▸ Exercise objective: Please count the lines in the data below that contain the word "computer", treating uppercase and lowercase as different, and reply with only the number.

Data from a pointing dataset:
--
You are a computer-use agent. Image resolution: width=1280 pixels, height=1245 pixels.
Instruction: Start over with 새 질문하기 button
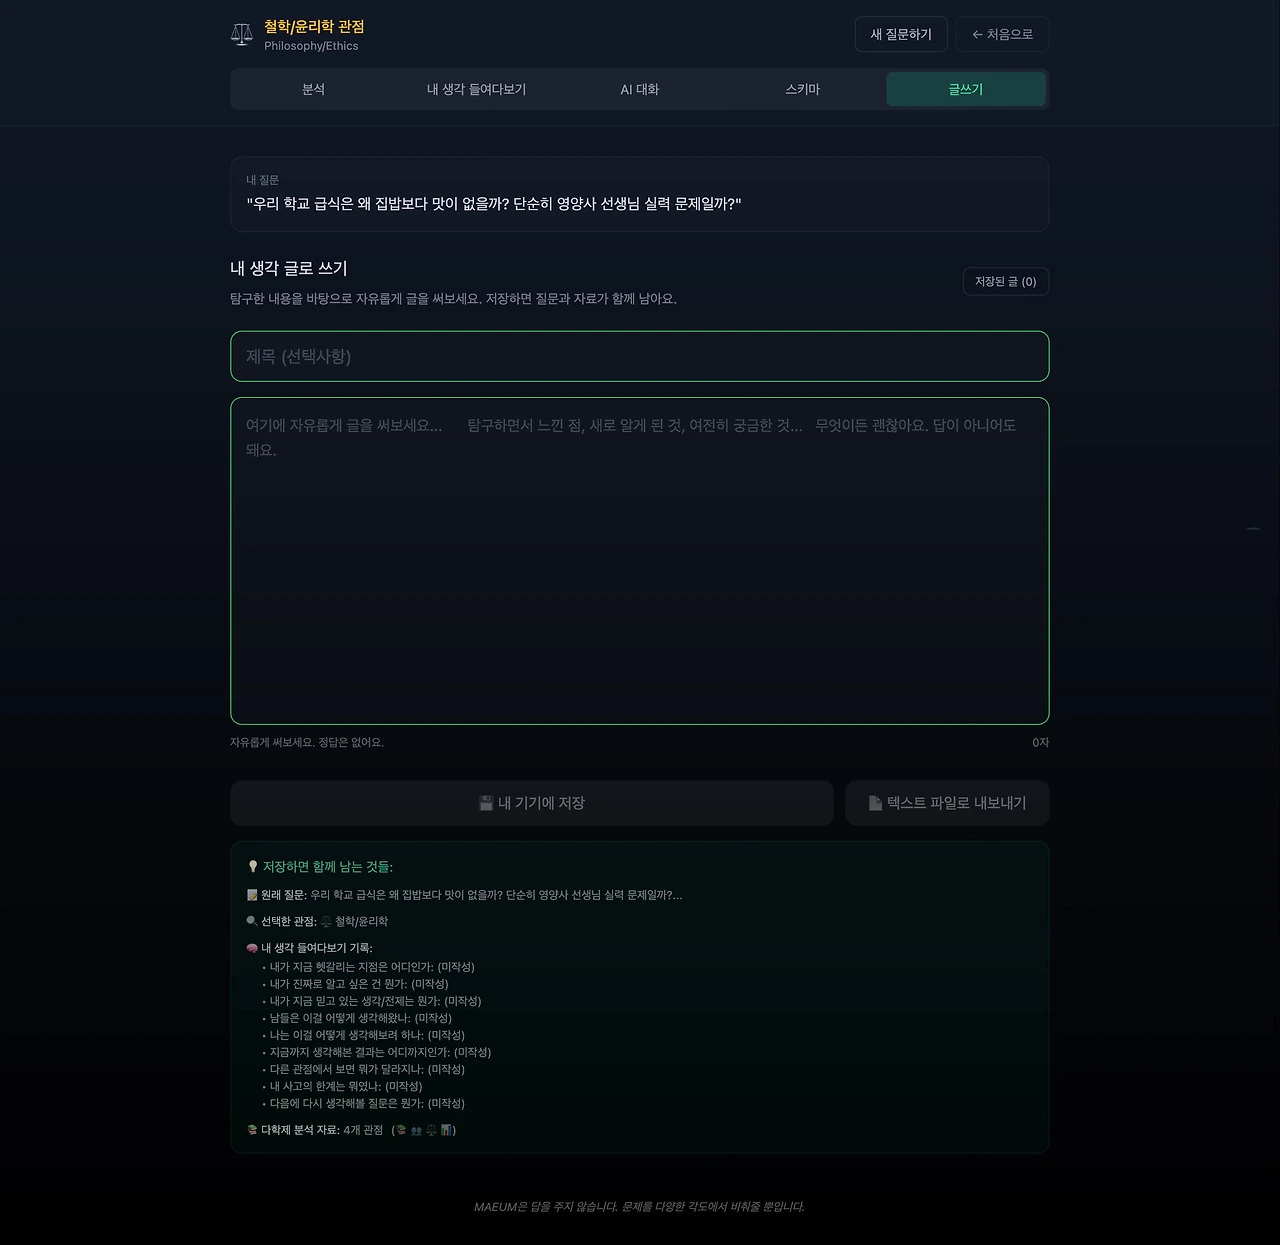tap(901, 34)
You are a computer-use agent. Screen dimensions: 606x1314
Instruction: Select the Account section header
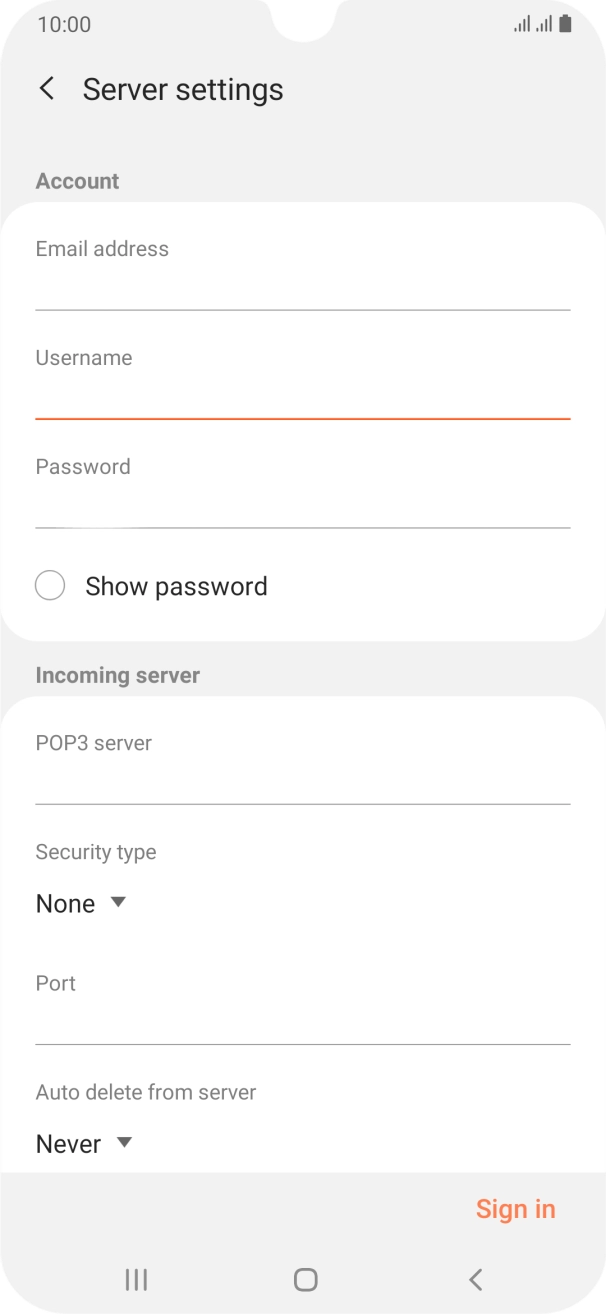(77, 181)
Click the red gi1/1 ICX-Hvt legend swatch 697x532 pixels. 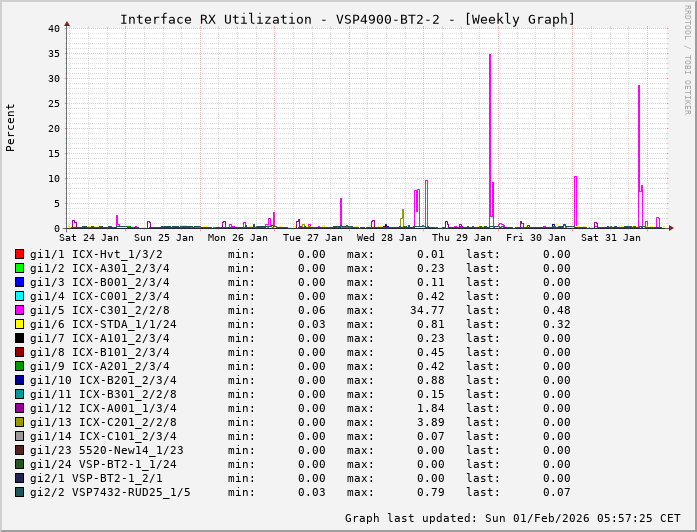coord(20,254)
--
▸ Worked solution: 2